Segment Start: Exercise data

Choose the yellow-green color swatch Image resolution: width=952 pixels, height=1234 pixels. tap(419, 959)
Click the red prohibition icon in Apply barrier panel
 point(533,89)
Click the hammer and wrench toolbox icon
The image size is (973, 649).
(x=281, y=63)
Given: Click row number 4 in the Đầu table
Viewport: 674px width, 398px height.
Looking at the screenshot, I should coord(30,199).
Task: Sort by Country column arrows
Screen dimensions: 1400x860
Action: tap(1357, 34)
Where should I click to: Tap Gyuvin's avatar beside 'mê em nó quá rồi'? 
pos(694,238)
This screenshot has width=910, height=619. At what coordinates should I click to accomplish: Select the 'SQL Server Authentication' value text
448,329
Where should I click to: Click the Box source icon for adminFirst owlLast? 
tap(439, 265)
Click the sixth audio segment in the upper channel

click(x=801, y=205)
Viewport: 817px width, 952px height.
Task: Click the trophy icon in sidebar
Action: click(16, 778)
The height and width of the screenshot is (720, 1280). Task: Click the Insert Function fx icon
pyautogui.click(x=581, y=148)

Segment End: Exercise data

→ Task requirements
Your answer must be the line that contains "Where should I click to: Click" and every line after it to the end of the records, reproduced exactly.

→ Task output
Where should I click to: Click the Box source icon for adminFirst owlLast? 
tap(439, 265)
Click the sixth audio segment in the upper channel

click(x=801, y=205)
Viewport: 817px width, 952px height.
Task: Click the trophy icon in sidebar
Action: click(16, 778)
The height and width of the screenshot is (720, 1280). Task: Click the Insert Function fx icon
pyautogui.click(x=581, y=148)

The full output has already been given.